Sunday, April 20, 2014

Passing Along the Important Messages

Since today is Easter Sunday, I'd like to talk about the importance of passing along the things that are important to your family members.  One of the best ways to do that, is to leave them little notes among your belongings, that they can rediscover long after you're gone.

In selecting the vintage Easter card images for this blog, I came across one that reminded me of some of my mother's notes to her children and grandson:

This vintage Easter card, with the title of an 18th century hymn on the front, reminded me of my mom's old hymn book.

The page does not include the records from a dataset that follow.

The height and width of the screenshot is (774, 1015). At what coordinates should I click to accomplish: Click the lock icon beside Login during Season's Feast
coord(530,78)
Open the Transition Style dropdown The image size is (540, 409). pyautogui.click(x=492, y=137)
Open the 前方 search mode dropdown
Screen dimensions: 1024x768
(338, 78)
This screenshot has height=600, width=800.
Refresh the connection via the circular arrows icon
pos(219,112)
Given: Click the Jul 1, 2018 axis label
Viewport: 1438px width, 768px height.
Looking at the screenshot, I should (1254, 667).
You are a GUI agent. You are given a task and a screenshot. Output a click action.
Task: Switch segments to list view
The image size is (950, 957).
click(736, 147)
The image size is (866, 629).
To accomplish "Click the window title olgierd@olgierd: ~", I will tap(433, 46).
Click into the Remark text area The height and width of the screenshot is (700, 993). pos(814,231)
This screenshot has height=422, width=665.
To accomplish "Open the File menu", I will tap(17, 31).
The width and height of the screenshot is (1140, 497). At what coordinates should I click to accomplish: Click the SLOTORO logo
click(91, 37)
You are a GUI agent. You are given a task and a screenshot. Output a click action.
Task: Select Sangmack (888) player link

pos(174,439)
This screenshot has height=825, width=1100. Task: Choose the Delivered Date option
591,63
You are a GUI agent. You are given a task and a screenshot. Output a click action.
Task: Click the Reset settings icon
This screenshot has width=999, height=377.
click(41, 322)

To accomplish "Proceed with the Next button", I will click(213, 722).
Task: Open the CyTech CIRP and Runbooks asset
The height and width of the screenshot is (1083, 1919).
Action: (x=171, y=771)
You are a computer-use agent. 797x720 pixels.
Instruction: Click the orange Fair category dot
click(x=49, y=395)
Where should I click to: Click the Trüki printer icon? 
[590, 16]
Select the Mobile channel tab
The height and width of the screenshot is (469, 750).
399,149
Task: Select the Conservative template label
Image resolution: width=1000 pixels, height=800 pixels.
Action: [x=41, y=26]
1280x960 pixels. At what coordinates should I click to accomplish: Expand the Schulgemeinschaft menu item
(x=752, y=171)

(No, I don't think Mom "borrowed" this book from a church and then forgot to return it.  She probably bought it at a used bookstore, because there's a bookmark from a used bookstore still inside it.) 

At some point in her life, Mom began going through the old hymnal (which is now practically falling apart from use) and making notes of the songs she remembered:

It's not hard to imagine her sitting by herself with the book propped open, pencil in hand, humming the tunes she knew.

I got the old hymnal out this morning and looked up "Christ the Lord is Risen Today."  Yes, Mom knew that one!  She put a star next to the title.

If you've ever been to a traditional Protestant Easter worship service, you may have heard this hymn.  The words were written by Charles Wesley in 1739; the "al-le-lu-ias" were added later by another writer.    The tune is called "Easter Hymn;" the author of the music is unknown.    

Charles Wesley wrote more than 6000 hymns and is credited, with his brother John, as being a founder of the Methodist Church in England.  

Charles Wesley

His biographers note that Charles Wesley first trusted in Jesus Christ many years after he studied at Oxford University and became a missionary:

...To counteract the spiritual tepidity of the school, Charles formed the Holy Club, and with two or three others celebrated Communion weekly and observed a strict regimen of spiritual study. Because of the group's religious regimen, which later included early rising, Bible study, and prison ministry, members were called "methodists."

In 1735 Charles joined his brother John (they were now both ordained), to become a missionary in the colony of Georgia—John as chaplain of the rough outpost and Charles as secretary to Governor Oglethorpe.

Despite having been a member of the Holy Club, despite having served as a Christian missionary in the fledgling United States,  Charles Wesley was still uneasy with his faith. The Christianity Today website says Charles went back to England and met someone who challenged him to look at the state of his soul more deeply:  

During May 1738, Charles began reading Martin Luther's volume on [the New Testament book of] Galatians while ill. He wrote in his diary, "I labored, waited, and prayed to feel 'who loved me, and gave himself for me.'" He shortly found himself convinced, and journaled, "I now found myself at peace with God, and rejoice in hope of loving Christ." Two days later he began writing a hymn celebrating his conversion.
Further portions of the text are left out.